L’objectif est donc pour le moins ambitieux. L’appel à projets invite d’ailleurs les scientifiques à faire appel à des champs connexes, comme l’intelligence artificielle, le machine learning et la bio-informatique. Un projet de loi, déposé il y a peu au Sénat américain, proposait quant à lui d’investir la bagatelle d’un milliards de dollars sur cinq ans. Étant donné les priorités budgétaires de l’actuelle administration, ses chances d’aboutir paraissent minces.
Des vaccins peu efficaces… mais utiles
Selon les années, la vaccination contre la grippe protège entre 20 et 70 % des personnes vaccinées.

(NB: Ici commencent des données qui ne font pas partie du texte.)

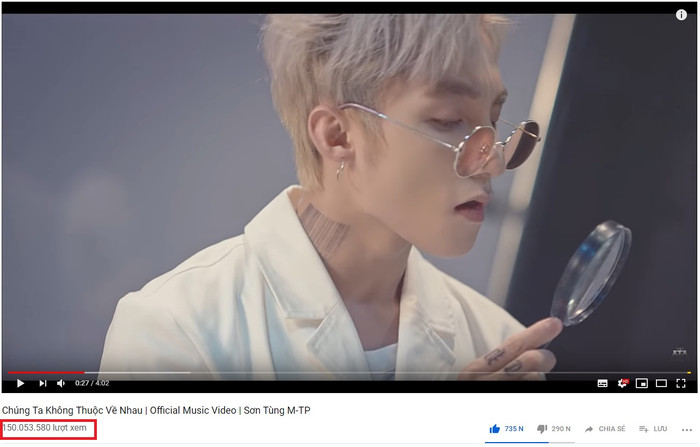Toggle subtitles/closed captions
This screenshot has height=447, width=700.
click(x=602, y=383)
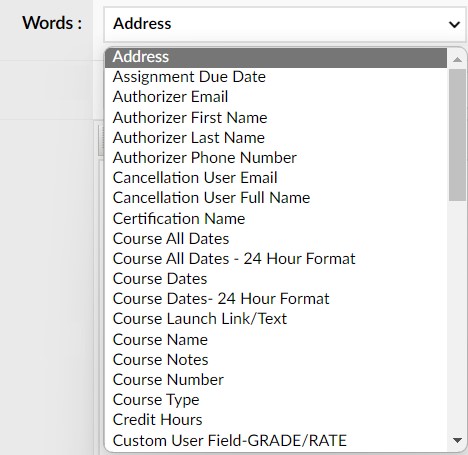Select Course Dates- 24 Hour Format
Viewport: 468px width, 455px height.
[x=276, y=299]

Malgré ces résultats limités, l’agence Santé publique France estime que la vaccination permet d’éviter 2000 décès par an en France chez les personnes de plus de 65 ans, alors que le virus serait à l’origine de 9000 décès par an dans cette catégorie.
Les vaccins actuels utilisent une partie très instable du virus, porteuse d’antigènes (les hémagglutinines) capables de provoquer des réactions immunitaires virulentes, mais très variables dans leur expression. Une des stratégies les plus avancées, en cours d’évaluation chez l’homme, consiste à cibler les antigènes de la "queue" du virus (les neuraminidases), moins immunogènes mais plus stables.